Reported by: Dmitry A. Kuminov Owned by:
Priority: blocker Milestone: Qt GA
Component: QtCore Version: 4.5.1 Beta 5
Severity: highest Keywords:
Cc:

Description

It has shown that the Windows registry implementation in the Open32 Reg* API that we use for the QSettings storage has one severe bug: under certain conditions (I suspect an application crash while a handle to a registry path is open) it corrupts the registry database so that any further attempt to write to that path or to just delete it returns Error 87 (invalid function). Even worse, this problem is persistent -- after rebooting OS/2, the database is still broken and gives the same error.
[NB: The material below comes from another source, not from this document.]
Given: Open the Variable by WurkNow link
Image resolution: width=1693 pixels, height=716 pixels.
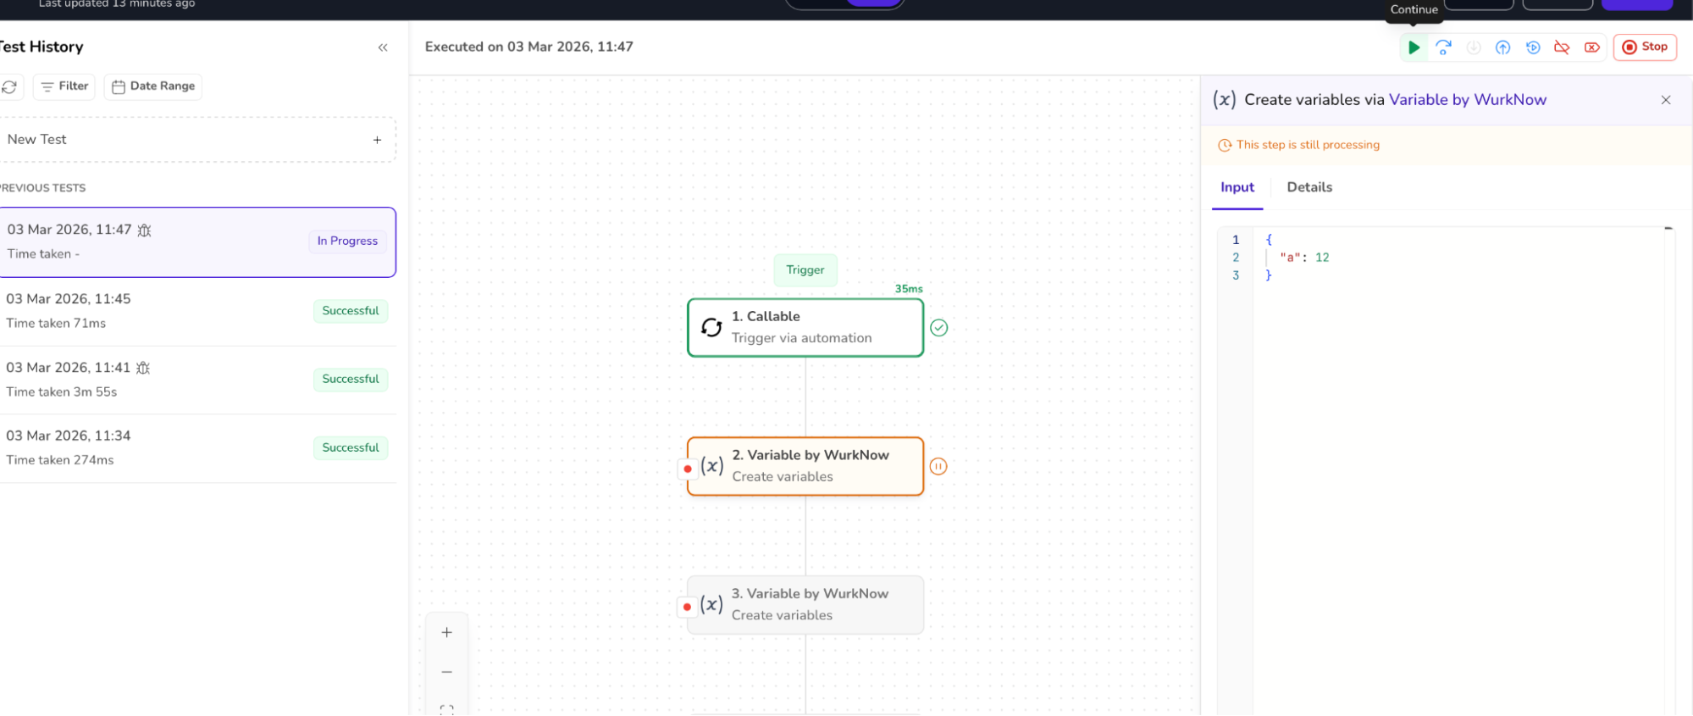Looking at the screenshot, I should (x=1467, y=100).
The only way to fix the broken database I know of is to restore C:\OS2\SYSTEM\SYSTEM.DAT and C:\OS2\SYSTEM\USER.DAT from the backup. It's obvious that the backup isn't always available which makes the further use of Qt applications on the broken OS/2 system impossible. This situation must be avoided.

Change History (9)

comment:1 by Dmitry A. Kuminov, 15 years ago

Milestone: Qt EnhancedQt GA

The only way to avoid this behavior that comes to my mind is to use the plain text files as the backing storage in QSettings: luckily, it doesn't require a lot of coding because this is what Linux and Mac versions of Qt do and the code is in there.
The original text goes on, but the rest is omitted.